A booming Los Angeles brought Judson contracts and collaborators. Early years produced commissions for movie theaters; later, Judson partnered with Modernist architects Rudolph Schindler and Frank Lloyd Wright for work on the Hollyhock and Ennis Houses. Operating prolifically in both secular and non-secular spheres, Judson has manufactured concepts for a variey of commercial clients, including design collective Commune (Ace Hotel Downtown), Emily Henderson (The Fig House) and Kelly Wearstler furniture, in addition to creating rich ecclesiastic scenes for religious institutions, like the new Resurrection Window, the world’s largest fused and stained glass window for a progressive church in Kansas City.
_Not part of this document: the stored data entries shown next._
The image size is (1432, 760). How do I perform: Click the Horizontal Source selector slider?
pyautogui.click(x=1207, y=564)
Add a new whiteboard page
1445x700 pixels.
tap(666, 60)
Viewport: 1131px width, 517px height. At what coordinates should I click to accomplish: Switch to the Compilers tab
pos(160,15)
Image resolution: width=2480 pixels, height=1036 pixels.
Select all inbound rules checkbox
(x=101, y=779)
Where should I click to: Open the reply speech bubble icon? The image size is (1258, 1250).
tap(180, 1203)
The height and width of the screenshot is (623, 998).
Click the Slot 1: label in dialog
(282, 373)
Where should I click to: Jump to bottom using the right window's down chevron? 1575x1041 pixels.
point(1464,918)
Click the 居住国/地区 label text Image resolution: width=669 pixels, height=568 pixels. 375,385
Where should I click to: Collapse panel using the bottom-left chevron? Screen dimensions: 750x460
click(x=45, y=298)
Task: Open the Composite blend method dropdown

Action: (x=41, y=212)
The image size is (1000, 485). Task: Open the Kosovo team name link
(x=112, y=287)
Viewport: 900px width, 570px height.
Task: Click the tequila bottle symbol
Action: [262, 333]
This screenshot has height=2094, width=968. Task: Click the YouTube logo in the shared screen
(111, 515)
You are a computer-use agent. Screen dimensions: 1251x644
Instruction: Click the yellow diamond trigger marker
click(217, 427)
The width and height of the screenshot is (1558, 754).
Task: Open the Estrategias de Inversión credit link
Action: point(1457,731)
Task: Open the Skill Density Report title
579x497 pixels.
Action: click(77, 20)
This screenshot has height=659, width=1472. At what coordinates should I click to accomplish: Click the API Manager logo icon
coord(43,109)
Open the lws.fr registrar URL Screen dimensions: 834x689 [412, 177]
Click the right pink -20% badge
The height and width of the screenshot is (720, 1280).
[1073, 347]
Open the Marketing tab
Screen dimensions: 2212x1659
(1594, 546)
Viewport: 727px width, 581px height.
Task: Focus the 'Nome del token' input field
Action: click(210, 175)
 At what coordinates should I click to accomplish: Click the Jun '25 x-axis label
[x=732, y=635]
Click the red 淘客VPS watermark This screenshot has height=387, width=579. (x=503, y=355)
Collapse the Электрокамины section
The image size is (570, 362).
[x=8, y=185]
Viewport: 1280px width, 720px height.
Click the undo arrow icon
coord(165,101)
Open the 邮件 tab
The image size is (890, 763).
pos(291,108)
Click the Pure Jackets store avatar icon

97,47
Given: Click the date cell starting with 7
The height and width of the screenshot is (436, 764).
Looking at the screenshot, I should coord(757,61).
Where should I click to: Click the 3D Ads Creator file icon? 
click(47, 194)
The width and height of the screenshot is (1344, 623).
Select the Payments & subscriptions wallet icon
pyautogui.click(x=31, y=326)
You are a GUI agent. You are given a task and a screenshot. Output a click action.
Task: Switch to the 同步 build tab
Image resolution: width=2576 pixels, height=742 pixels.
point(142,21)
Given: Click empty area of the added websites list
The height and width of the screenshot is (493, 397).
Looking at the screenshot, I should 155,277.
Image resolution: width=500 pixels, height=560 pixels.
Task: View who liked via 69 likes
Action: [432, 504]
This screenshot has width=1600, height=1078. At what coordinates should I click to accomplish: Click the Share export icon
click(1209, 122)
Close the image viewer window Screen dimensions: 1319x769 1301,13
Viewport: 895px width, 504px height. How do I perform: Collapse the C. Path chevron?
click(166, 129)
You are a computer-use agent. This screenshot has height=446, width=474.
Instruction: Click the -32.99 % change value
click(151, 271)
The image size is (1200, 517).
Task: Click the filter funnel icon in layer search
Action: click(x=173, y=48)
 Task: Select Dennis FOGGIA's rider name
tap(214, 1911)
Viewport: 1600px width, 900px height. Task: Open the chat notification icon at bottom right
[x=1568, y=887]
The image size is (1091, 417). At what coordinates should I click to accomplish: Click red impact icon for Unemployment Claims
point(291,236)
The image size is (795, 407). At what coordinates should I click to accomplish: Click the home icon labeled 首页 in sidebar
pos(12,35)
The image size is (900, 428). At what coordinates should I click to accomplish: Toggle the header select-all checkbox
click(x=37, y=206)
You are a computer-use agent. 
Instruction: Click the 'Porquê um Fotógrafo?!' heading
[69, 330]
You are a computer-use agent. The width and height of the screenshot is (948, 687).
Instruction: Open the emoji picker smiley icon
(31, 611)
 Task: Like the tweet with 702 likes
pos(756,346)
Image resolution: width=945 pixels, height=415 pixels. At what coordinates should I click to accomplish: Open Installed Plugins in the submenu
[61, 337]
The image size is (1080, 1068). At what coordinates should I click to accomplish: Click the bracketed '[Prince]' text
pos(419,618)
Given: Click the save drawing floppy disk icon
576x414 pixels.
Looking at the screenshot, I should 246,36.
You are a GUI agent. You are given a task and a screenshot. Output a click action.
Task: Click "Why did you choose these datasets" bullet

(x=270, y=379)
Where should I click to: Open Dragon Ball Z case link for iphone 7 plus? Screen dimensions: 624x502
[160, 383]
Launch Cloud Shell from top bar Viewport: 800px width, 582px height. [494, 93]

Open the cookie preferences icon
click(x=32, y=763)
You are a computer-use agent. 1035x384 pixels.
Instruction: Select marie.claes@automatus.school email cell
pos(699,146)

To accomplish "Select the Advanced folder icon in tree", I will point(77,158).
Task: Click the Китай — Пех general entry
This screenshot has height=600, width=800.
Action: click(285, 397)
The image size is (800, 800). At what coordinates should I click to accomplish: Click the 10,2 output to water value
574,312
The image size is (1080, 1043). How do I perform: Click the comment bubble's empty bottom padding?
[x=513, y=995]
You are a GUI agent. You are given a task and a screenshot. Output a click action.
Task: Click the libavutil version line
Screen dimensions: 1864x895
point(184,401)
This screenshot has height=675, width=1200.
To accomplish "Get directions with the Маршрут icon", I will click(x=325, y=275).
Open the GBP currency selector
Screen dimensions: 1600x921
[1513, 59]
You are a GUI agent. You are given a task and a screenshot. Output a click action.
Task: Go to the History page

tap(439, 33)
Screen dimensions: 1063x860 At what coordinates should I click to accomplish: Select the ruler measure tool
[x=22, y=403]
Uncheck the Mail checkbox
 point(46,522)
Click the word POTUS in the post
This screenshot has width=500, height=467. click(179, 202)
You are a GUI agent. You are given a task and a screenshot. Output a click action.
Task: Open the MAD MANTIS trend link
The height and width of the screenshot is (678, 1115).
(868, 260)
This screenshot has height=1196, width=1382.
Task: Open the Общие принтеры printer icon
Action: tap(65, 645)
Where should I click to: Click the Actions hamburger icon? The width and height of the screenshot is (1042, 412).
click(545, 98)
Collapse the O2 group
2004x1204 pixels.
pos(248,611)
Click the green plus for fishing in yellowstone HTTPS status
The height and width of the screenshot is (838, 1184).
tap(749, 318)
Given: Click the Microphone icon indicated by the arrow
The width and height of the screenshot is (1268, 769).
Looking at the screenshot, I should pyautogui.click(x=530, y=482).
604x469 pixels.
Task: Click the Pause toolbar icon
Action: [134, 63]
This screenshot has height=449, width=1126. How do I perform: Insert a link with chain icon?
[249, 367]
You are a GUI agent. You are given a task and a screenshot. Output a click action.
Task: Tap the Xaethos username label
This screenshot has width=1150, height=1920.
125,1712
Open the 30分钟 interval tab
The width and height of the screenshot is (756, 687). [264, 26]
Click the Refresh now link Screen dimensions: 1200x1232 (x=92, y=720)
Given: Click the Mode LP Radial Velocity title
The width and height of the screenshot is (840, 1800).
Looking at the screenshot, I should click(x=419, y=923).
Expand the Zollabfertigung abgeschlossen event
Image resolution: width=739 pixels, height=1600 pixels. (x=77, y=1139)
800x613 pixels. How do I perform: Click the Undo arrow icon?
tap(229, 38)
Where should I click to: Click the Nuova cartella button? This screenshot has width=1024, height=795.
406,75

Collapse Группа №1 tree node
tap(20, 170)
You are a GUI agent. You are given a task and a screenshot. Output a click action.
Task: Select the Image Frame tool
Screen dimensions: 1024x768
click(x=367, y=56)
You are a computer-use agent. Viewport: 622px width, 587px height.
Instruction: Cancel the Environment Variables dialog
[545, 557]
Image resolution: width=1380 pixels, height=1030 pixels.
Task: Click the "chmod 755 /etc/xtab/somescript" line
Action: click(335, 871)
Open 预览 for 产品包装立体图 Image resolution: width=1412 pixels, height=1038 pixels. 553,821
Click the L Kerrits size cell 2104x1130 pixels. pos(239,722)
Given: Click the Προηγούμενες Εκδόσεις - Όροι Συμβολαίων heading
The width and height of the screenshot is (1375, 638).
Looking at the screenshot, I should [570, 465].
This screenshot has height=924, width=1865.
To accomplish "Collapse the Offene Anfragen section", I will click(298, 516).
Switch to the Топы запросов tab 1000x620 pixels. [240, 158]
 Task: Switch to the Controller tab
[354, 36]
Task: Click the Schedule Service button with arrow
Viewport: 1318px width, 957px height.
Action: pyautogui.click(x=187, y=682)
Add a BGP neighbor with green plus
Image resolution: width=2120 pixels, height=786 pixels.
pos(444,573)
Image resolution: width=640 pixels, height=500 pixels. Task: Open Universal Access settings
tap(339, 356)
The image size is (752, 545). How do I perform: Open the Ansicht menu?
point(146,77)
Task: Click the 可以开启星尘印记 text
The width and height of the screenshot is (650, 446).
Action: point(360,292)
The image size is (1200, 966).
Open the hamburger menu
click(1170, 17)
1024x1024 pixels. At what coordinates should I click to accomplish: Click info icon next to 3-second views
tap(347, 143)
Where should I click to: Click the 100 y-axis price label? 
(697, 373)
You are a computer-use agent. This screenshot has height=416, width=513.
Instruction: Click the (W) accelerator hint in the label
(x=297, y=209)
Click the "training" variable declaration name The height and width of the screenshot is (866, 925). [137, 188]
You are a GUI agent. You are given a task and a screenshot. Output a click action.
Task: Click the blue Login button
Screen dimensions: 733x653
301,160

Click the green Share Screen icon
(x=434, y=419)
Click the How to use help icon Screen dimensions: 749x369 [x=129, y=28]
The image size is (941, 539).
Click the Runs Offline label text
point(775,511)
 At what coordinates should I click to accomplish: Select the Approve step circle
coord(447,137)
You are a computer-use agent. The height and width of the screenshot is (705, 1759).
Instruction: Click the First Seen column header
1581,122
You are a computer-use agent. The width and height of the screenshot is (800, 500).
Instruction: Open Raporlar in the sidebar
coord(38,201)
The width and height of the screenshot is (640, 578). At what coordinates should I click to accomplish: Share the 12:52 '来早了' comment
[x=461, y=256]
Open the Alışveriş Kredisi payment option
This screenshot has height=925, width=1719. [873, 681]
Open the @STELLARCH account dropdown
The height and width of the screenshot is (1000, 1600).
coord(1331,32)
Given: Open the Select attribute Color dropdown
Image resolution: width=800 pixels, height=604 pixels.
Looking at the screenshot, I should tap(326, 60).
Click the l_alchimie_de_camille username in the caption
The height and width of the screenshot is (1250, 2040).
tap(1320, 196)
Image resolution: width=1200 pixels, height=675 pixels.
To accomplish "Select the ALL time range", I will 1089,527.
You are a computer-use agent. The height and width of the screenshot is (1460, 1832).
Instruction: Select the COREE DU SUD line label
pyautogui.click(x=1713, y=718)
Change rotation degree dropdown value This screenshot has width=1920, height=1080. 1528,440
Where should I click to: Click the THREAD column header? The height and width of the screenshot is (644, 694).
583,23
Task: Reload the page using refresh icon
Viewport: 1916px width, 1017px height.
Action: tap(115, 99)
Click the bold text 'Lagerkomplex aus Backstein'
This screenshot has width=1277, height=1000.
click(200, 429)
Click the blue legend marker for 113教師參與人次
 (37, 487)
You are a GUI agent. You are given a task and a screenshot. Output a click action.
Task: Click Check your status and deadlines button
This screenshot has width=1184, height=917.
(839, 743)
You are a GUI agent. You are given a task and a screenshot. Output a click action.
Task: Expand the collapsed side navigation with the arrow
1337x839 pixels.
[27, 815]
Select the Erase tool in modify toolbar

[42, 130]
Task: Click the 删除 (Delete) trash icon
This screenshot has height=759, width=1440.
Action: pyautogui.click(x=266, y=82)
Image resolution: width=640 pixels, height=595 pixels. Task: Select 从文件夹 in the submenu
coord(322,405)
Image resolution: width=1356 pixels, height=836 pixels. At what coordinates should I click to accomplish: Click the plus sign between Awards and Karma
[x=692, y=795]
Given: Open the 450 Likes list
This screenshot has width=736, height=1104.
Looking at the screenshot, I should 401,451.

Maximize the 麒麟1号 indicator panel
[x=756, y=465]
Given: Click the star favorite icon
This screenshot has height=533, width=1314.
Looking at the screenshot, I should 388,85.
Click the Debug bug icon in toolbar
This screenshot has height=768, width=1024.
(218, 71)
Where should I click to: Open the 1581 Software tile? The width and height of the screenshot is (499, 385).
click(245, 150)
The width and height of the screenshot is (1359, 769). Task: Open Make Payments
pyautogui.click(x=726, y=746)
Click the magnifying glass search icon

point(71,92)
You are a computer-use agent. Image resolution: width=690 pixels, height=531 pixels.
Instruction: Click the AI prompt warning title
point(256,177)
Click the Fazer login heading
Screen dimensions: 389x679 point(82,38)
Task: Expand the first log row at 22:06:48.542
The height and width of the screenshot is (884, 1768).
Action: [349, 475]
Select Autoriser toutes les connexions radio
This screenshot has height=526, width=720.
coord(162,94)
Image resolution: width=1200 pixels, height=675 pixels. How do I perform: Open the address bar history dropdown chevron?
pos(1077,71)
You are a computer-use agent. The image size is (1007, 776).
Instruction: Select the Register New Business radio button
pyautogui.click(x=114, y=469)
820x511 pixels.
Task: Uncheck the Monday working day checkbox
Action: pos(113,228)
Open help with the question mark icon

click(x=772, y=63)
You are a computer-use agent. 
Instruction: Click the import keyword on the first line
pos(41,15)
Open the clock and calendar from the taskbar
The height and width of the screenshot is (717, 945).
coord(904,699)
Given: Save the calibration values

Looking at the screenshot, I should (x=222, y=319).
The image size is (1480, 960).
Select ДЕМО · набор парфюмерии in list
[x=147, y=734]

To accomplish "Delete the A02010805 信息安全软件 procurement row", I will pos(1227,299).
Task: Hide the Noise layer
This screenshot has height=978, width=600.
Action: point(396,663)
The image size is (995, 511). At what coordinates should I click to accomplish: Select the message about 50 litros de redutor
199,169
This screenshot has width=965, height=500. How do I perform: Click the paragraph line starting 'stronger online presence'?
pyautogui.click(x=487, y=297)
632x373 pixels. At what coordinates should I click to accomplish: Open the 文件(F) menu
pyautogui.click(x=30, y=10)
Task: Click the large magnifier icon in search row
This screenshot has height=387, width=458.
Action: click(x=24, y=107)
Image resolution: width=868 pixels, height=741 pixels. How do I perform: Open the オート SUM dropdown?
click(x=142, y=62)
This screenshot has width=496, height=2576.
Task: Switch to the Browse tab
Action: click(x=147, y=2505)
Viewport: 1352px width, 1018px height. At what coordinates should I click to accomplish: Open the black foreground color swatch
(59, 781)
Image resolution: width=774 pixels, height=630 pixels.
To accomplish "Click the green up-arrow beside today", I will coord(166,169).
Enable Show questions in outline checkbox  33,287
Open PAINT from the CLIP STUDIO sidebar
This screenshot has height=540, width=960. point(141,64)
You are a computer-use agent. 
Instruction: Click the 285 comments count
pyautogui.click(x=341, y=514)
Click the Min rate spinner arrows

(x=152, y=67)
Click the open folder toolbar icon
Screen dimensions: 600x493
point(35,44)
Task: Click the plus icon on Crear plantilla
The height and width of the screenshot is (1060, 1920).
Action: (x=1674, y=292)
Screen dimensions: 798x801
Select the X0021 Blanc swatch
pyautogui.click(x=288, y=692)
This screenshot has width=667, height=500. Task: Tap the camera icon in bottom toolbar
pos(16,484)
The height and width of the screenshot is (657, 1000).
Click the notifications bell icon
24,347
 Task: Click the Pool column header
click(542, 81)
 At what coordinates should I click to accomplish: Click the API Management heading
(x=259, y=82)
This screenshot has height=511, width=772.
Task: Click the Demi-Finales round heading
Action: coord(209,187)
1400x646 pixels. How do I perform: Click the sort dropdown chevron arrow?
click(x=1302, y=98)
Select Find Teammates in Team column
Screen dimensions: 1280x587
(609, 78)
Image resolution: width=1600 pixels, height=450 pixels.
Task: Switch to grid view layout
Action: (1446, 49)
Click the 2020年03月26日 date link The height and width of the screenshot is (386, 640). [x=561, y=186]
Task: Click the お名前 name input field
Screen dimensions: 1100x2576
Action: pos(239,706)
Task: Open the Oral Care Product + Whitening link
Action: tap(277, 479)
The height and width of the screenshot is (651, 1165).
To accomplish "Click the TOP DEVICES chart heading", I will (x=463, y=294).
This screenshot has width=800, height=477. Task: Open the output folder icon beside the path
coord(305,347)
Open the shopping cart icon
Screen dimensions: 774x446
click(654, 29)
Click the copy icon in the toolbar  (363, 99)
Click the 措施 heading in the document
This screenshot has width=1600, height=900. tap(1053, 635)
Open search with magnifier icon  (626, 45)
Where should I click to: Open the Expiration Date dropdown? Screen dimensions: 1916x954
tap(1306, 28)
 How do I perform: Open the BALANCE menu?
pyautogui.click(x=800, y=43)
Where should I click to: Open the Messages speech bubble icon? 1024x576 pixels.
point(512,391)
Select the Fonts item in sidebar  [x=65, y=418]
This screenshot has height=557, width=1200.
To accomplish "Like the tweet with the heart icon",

All is a credit to the Judson cornerstones of quality and craftsmanship, carried out at both historic Highland Park and state-of-the-art South Pasadena, the latter a modern “glass center” featuring an art gallery and a design space to facilitate the work of other artists and designers. Because, as David puts it, “You don’t have to reject the past in order to do something contemporary and interesting.”

But you do have to honor it, and in this Judson is unwavering, permitting the company to cultivate a sense of reassuring continuance, much like glass itself, while embracing technology in a way that allows more time for production. “By respecting tradition and not sacrificing the quality of the craftsmanship,” says David, “we’ve maintained who we are and what we do.”